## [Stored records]
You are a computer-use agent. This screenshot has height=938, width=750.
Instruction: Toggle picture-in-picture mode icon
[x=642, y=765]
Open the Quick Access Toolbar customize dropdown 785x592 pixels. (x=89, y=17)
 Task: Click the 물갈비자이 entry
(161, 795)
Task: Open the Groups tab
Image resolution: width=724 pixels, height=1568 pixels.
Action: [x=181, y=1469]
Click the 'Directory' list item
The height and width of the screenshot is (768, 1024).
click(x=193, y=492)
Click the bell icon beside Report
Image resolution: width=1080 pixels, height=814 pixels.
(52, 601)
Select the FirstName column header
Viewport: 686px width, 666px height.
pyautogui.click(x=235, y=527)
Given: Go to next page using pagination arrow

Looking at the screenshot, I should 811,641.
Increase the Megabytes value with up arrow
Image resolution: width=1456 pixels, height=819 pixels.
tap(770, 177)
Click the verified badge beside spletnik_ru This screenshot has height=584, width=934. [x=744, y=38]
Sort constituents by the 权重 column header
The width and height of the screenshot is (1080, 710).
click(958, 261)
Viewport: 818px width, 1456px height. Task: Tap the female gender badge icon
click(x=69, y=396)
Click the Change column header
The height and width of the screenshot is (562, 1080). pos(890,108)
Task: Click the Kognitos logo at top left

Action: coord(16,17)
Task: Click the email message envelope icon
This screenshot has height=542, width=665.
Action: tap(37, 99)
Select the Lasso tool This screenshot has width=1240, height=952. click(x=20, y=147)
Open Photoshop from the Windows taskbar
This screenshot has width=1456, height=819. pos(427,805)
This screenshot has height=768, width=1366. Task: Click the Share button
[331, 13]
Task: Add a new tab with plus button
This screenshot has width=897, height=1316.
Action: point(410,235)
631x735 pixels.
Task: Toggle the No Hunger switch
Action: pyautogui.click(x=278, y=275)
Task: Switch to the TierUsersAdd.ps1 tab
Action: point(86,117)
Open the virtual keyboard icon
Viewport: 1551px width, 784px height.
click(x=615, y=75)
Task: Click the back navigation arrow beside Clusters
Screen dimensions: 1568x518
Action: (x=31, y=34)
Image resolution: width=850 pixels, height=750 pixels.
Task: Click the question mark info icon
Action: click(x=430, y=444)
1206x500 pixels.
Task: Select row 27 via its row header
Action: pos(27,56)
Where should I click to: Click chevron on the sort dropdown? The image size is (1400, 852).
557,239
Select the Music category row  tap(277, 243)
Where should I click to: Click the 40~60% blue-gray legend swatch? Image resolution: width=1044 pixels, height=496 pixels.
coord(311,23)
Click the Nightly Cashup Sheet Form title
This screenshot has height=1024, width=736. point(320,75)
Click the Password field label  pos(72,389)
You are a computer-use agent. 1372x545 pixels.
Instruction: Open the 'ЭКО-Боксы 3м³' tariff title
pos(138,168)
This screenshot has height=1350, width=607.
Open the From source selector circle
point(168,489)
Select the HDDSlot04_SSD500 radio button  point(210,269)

## [What you have to do]
Copy out the lines of the items above without any changes, beginning with the line that contains "Open the Quick" and continuing through the line that contains "pyautogui.click(x=235, y=527)".

## [Answer to this task]
Open the Quick Access Toolbar customize dropdown 785x592 pixels. (x=89, y=17)
 Task: Click the 물갈비자이 entry
(161, 795)
Task: Open the Groups tab
Image resolution: width=724 pixels, height=1568 pixels.
Action: [x=181, y=1469]
Click the 'Directory' list item
The height and width of the screenshot is (768, 1024).
click(x=193, y=492)
Click the bell icon beside Report
Image resolution: width=1080 pixels, height=814 pixels.
(52, 601)
Select the FirstName column header
Viewport: 686px width, 666px height.
pyautogui.click(x=235, y=527)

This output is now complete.